LevelDB is used in the Chrome browser and in Chrome-based apps/extensions. While there are programming libraries (e.g. python’s leveldb and golang’s goleveldb) and forensic tools (e.g, hindsight) that can access and read the databases, using them alone can leave a lot of information behind.

The database uses snappy compression, so key word searches may not result in matches if your tool set doesn’t first decompress them. However, the log files, which contain uncommitted data, are not compressed and it is keyword hits in these files that first brought the database to my attention.

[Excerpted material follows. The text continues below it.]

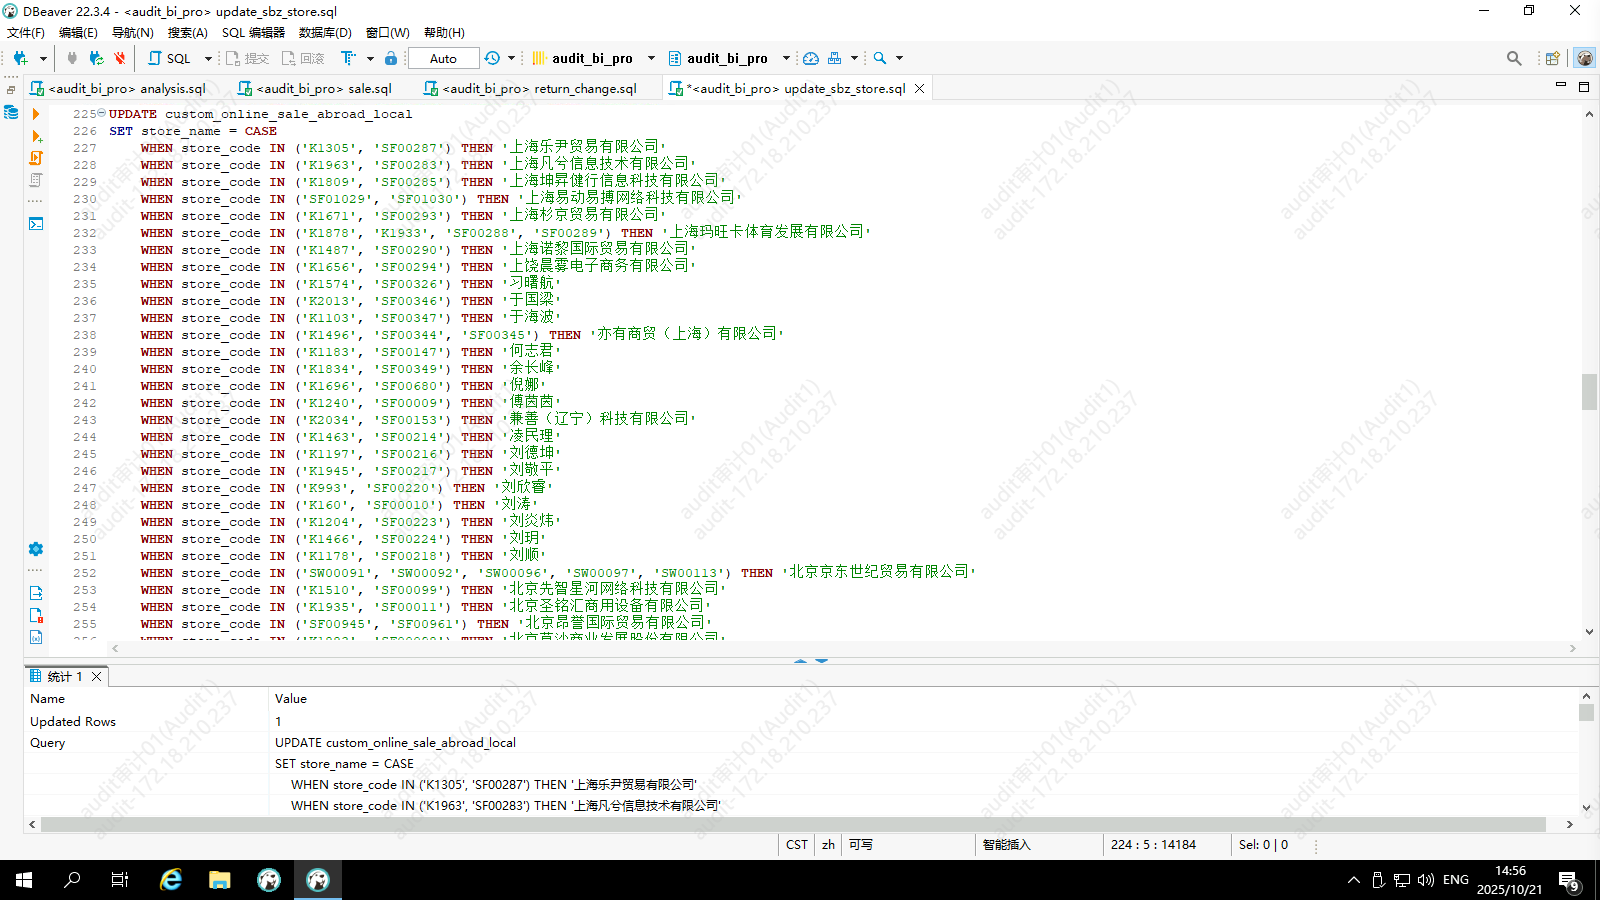Collapse the UPDATE statement fold at line 225

(x=102, y=113)

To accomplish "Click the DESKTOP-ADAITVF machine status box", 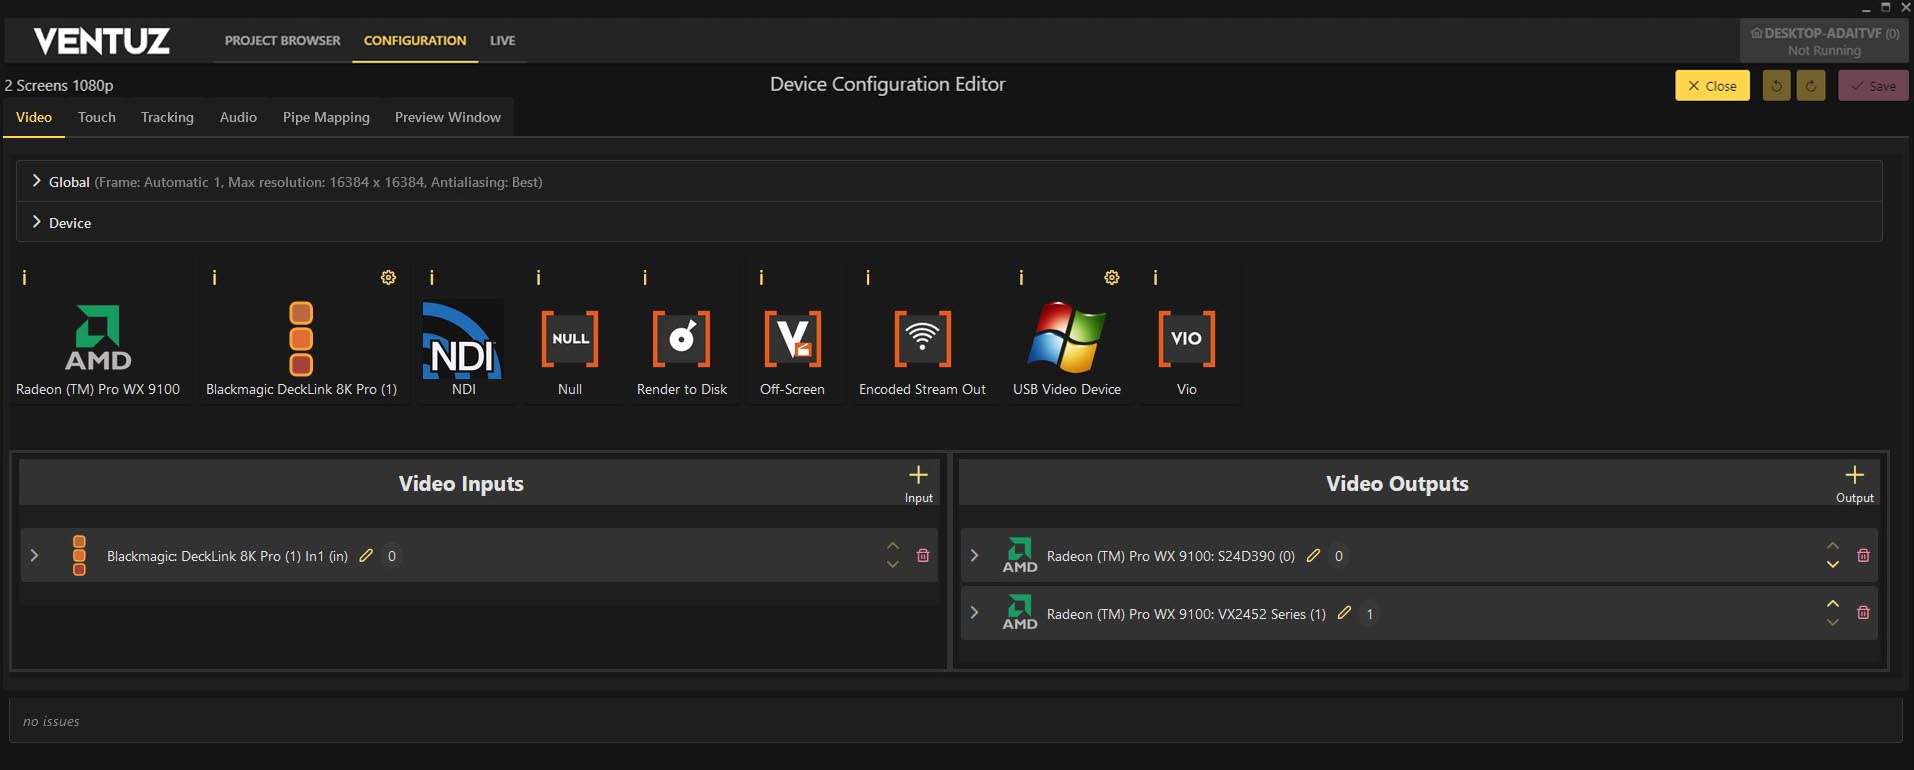I will coord(1824,41).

This explanation is primarily designed to help you recognize a LevelDB implementation and explain what you can expect to find in it’s various files.

Structure

The database is not composed of one file, but many. They work together to provide fault tolerance and create an ordered structure.

Analysis

From the structure, one can see that the log files contain recent database changes and the sorted table files contain previous commits to the database. Opening the database programmatically will cause changes to these files and you may miss valuable data.

I recently found Discord chat messages in a LevelDB log file, but upon opening the database, the chat content wasn’t present. This means that in the log, the data was added, and then deleted before being committed to sorted tables, and had I only studied the open database data, I would have missed the chat.

That said, there is always value in seeing the data as intended. Just make sure your are operating on a copy of the data.

Examining Individual Database Files vs Opening the Database

To collect the most data from a LevelDB, the individual components need to be read and then considered as a whole. A read of the Info logs will quickly demonstrate how the database is recording and deleting values on an ongoing basis, but it is doing so by writing the changes (additions and deletions) to the log files before committing the changes to the sorted tables. However, opening the database merges

Log File Analysis

Log files are not compressed and can be interpreted in a hex editor. The file format is partially documented by Google.

Generally, the data is recorded in the format of:

The documentation clearly defines the record header format, but not the data format. I have observed a pattern of start-byte (\x01), length, key content, length, value content, but it is a little more complex.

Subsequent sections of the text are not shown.